After this necessary digression I can pick up the main thread again.

All artistic movements which have produced great men had small and humble beginnings. It was the humble Singspiel of Adam Hiller and other local German composers which led the way to Mozart’s “Magic Flute,” and then on by way of Weber and Marschner to Richard Wagner. If Germany had not started with “Der Dorf Barbier” she would never have finished up with “Die Meistersinger.”

Perhaps the history of the Russian school is more striking still. We are apt to think of the Russians in terms of the complexities of Stravinsky or the gorgeous colouring of Rimsky-Korsakov or the epic grandeur of Moussorgsky. But we must trace the history of Russian nationalism back to an almost unknown composer who wrote operas with the definite object of catching the humbler part of the Russian public [119] by “rendering native song in a national manner.” Close on his heels followed Glinka whose “Life for the Czar” was a definite bid for popularity through patriotism. Glinka’s avowed object in his music was to make his fellow countrymen “feel at home.” Is it not a good criterion of the sincerity of our music whether it will succeed in making our own people “feel at home”? The trouble of course is that we have so divorced art from life that people have got into the habit of thinking of music as necessarily something exotic. They do not want to be made to “feel at home” and so the snobbery of the composer who wants to be sure that he is doing the latest thing and the snobbery of the hearer who wants to imagine that he is anything but his real self follow each other round in a vicious circle.

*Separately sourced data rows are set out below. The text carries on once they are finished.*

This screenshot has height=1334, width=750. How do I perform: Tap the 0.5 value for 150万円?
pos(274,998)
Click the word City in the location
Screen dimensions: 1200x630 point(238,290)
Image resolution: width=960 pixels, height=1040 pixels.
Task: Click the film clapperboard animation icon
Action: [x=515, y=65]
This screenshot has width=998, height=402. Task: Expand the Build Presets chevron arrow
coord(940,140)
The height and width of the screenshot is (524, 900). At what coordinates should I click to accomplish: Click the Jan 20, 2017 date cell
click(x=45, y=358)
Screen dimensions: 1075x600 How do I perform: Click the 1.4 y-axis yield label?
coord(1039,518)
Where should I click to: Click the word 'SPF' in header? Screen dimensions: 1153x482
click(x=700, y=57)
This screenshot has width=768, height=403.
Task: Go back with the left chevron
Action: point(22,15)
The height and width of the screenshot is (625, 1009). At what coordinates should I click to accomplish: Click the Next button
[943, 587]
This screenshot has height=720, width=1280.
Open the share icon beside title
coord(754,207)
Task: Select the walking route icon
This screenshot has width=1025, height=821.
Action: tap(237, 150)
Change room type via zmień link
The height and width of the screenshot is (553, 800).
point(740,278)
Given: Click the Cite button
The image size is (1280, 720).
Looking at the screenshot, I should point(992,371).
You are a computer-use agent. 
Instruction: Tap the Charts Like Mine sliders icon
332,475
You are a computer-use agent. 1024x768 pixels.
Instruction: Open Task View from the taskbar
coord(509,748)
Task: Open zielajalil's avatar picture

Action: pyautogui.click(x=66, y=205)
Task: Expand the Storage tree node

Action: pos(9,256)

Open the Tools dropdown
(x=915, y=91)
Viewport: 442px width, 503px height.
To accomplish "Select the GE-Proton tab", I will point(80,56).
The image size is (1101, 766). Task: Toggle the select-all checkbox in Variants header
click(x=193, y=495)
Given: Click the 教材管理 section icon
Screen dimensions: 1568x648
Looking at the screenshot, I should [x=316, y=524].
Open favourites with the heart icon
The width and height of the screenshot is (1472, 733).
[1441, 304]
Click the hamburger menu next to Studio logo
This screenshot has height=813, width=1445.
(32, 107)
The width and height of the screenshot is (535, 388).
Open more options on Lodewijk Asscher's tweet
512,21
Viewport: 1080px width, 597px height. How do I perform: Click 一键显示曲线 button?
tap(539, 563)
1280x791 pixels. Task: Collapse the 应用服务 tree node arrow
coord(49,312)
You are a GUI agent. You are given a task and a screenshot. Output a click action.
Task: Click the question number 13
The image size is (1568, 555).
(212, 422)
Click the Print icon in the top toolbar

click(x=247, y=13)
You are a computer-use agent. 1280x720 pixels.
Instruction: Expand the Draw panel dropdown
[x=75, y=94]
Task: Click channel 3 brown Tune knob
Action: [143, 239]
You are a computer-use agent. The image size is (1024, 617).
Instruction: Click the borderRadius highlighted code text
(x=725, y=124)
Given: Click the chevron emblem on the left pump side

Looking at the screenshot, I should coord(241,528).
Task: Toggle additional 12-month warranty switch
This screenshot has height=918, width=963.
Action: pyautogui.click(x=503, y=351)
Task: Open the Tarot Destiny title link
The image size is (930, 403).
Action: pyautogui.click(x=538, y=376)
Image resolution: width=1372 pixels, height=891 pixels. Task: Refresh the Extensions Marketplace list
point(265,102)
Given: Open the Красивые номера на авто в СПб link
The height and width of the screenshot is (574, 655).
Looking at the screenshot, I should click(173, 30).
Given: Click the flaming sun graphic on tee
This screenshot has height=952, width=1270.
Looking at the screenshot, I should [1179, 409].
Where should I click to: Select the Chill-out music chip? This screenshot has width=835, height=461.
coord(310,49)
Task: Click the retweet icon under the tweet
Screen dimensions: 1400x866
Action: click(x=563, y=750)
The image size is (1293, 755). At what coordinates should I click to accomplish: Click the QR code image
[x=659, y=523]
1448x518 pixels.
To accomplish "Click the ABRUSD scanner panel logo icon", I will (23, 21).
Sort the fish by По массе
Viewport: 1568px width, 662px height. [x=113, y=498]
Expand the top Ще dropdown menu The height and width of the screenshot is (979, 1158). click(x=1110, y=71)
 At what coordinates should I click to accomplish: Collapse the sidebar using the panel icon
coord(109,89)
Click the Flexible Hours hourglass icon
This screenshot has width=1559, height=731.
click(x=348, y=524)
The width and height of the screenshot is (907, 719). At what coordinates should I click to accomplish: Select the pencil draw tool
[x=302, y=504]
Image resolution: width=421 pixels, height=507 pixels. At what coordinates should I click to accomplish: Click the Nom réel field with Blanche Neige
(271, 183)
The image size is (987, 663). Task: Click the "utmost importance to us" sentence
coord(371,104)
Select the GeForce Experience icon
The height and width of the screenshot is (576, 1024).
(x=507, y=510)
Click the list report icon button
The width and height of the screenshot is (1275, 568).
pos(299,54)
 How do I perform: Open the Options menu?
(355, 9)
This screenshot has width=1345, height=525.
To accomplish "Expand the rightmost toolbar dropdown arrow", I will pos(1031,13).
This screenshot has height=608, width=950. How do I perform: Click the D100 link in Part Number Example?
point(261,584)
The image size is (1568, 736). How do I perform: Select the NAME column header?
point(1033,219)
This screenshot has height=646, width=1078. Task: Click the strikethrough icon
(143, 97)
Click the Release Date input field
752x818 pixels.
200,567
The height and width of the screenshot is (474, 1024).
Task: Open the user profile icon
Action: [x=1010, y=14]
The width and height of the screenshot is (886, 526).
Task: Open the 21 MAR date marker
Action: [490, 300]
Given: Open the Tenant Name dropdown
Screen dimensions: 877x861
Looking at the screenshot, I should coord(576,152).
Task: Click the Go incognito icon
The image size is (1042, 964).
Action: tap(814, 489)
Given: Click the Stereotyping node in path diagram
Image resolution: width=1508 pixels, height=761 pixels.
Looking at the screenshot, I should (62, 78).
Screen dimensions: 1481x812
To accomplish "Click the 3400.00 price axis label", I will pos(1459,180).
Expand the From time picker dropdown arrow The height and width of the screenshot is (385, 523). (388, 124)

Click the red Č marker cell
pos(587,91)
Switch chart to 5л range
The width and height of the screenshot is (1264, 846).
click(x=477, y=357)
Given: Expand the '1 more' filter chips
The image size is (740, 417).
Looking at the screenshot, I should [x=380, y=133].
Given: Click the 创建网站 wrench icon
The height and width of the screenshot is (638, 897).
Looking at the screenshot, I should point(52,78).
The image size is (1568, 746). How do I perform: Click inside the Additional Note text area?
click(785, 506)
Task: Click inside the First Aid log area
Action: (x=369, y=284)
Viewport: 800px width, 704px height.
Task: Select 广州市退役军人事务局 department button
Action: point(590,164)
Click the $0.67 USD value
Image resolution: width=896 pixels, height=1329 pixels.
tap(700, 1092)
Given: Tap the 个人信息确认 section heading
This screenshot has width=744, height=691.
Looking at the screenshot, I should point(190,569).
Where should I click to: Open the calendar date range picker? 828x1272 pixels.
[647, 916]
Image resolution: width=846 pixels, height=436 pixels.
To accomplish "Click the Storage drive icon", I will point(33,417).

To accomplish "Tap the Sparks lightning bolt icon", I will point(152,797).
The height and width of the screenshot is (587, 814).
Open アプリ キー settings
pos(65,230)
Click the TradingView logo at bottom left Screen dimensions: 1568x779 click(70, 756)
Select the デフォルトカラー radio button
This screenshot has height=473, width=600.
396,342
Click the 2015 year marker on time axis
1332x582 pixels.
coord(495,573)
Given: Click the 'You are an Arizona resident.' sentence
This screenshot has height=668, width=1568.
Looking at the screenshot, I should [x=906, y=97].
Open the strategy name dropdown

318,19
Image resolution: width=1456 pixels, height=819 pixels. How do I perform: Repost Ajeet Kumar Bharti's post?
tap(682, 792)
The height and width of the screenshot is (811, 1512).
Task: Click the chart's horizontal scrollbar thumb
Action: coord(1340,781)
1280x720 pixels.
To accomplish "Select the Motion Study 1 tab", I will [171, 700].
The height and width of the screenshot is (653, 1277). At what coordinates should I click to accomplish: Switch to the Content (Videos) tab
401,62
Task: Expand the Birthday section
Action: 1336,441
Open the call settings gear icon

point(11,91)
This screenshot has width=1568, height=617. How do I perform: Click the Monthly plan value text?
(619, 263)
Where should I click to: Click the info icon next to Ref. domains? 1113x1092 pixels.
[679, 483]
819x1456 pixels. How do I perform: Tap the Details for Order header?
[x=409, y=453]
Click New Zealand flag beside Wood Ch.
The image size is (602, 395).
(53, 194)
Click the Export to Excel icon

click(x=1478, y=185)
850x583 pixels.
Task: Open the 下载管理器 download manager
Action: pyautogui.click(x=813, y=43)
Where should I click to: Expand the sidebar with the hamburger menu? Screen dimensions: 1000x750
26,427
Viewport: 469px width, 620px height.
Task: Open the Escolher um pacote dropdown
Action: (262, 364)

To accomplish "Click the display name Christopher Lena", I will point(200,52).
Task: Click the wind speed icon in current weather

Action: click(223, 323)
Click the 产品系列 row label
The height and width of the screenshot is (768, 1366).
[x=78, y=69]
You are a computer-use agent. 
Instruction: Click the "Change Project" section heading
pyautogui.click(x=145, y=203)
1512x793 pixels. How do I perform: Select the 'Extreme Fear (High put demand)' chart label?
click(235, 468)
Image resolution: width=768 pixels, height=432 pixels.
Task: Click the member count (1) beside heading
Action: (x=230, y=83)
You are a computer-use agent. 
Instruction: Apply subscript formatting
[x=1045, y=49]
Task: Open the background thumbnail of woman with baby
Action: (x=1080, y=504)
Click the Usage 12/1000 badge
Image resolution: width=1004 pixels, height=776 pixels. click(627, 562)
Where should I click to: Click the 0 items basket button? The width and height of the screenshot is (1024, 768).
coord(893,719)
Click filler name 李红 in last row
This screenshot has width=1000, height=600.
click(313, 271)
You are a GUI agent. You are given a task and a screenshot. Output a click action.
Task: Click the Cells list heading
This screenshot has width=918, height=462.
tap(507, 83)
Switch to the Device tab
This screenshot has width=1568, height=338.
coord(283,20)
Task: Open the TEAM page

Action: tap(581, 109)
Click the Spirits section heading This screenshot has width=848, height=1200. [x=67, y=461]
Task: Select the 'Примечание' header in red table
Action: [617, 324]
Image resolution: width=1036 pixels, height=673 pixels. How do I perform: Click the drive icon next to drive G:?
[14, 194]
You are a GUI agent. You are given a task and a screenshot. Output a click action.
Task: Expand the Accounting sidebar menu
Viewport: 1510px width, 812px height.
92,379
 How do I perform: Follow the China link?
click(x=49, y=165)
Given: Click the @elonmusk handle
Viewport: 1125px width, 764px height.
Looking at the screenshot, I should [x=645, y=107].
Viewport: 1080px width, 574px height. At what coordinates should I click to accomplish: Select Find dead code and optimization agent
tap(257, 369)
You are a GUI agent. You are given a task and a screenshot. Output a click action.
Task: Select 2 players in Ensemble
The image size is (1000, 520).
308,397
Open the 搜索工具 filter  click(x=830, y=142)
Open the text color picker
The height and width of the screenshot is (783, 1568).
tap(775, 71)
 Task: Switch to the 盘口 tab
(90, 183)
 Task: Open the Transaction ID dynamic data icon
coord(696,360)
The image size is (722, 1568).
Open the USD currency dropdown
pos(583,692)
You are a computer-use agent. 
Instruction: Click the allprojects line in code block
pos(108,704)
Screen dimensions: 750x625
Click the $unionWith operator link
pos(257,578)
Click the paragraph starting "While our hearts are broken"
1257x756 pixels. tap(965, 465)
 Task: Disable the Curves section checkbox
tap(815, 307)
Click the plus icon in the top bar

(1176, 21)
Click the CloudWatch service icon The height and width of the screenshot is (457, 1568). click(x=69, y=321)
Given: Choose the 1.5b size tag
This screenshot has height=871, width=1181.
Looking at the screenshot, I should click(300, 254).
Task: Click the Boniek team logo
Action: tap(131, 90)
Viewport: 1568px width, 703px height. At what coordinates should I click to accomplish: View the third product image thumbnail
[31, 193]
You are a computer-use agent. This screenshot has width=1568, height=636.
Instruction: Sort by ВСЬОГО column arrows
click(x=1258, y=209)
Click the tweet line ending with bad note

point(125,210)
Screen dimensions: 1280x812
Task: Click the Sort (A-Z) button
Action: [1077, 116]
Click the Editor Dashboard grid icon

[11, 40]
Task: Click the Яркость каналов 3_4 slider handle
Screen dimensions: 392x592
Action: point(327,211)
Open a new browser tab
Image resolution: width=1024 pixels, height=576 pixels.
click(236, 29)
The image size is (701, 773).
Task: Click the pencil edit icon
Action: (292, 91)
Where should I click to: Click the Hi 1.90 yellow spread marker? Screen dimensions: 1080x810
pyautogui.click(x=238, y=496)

But you may say to me that our younger composers are doing just what you tell them to—they are raking out folk-songs from every conceivable quarter of the world and incorporating snatches of them into their compositions. Yes, but what are they doing with them when they have got them? It is of no use disguising them so that their fragrance is entirely lost or making them vehicles for mere cleverness as did the medieval composers with their l’homme armé. It is not enough for music to come from the people, it must also be for the people. The people must not be written down to, they must be written up to. The triviality which is so fashionable among the intelligentsia of our modern musical polity is the worst of precious affectations. [120] But the ordinary man expects from a serious composer serious music and will not be at all frightened even at a little “uplift.”

What the ordinary man will expect from the composer is not cleverness, or persiflage or an assumed vulgarity. He can get real vulgarity enough if he wants it in his daily life, but he will want something that will open to him the “magic casements.”

Life is very exciting for the young composer nowadays; he is free of all rules, the means at his disposal for making new effects are almost unlimited; he is taking part in a breathless race to produce what is more and more unheard of. The temptations to beat all competitors in that race are great. Perhaps he is like the young novelist who is tempted to show off all that he knows about “Life” and to cram his pages with night clubs and the amours of financial magnates about which he only knows at second-hand. This is all very alluring, but it is only first-hand experience which counts: simulated sentiment can only result in failure.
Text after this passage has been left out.